_Task instructions_
Across all the entries, tally the lines holding the word "chart", and give the number by itself.

▬▬▬▬▬▬▬▬▬▬

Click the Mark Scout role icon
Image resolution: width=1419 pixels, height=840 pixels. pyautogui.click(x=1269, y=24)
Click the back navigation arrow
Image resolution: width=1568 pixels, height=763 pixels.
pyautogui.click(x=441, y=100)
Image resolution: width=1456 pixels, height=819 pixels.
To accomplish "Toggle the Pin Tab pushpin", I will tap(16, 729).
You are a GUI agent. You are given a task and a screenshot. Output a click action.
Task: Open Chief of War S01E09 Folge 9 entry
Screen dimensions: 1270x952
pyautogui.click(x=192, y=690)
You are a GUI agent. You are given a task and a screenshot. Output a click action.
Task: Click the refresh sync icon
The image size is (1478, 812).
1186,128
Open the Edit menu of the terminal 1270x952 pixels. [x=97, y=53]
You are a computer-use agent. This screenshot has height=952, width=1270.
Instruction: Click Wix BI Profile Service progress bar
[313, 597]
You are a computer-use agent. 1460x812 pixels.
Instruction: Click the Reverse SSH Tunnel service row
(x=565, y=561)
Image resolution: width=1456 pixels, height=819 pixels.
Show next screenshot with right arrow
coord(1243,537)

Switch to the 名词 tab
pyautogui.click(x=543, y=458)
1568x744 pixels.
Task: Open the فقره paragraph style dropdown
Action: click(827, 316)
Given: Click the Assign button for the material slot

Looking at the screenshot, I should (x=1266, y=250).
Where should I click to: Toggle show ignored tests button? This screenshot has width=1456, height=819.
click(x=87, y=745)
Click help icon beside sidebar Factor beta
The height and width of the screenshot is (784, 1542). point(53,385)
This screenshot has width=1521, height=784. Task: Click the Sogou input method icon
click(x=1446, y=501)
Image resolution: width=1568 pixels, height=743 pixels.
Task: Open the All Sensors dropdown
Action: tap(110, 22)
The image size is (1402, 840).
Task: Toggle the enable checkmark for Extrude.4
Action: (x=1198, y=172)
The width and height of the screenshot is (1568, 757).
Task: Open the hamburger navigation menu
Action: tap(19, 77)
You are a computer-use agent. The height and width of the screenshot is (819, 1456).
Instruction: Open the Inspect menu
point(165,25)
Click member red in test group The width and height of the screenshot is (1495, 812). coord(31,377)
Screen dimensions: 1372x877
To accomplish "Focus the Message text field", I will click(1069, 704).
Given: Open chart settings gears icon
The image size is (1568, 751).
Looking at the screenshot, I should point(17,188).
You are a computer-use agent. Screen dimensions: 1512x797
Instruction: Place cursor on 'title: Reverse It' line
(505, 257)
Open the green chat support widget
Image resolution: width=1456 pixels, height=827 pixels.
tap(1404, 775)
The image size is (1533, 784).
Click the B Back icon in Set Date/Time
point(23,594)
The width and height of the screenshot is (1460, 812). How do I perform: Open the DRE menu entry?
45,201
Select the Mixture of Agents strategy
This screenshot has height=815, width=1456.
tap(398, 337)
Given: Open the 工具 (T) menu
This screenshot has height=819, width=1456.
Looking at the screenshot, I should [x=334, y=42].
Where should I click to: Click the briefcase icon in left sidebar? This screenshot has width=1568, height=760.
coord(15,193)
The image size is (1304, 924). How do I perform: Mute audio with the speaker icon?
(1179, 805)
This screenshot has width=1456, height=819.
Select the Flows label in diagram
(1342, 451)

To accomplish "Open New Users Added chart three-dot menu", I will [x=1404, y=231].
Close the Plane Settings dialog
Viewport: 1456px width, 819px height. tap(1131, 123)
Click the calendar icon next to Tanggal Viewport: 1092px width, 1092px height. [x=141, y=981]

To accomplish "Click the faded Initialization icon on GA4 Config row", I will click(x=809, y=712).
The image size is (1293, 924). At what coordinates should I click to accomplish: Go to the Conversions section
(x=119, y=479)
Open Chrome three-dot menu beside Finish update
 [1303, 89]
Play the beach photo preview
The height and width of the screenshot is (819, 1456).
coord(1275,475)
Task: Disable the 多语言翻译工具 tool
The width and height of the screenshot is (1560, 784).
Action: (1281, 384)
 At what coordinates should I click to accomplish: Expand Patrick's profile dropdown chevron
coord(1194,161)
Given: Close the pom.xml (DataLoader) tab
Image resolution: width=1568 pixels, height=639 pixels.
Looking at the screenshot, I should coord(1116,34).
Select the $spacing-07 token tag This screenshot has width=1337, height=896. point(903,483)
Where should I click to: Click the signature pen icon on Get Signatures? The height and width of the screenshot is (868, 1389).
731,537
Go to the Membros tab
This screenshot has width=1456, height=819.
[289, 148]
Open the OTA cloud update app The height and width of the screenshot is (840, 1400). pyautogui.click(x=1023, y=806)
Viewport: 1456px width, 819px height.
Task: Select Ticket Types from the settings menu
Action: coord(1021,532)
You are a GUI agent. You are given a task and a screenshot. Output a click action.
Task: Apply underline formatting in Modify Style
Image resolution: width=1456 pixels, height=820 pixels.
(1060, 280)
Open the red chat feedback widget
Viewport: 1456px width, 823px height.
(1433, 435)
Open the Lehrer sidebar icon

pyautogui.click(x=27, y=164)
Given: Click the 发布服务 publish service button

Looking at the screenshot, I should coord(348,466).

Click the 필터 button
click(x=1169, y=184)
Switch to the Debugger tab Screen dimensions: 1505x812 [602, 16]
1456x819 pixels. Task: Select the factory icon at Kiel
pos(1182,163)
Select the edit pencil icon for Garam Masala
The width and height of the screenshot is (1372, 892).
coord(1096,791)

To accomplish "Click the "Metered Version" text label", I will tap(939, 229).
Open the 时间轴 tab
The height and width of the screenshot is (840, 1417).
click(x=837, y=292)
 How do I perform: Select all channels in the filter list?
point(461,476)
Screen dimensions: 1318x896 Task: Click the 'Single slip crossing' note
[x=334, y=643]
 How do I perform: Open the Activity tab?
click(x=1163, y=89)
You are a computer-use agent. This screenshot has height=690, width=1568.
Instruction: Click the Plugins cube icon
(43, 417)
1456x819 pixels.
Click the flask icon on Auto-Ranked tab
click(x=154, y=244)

▬▬▬▬▬▬▬▬▬▬

_Your solution_
2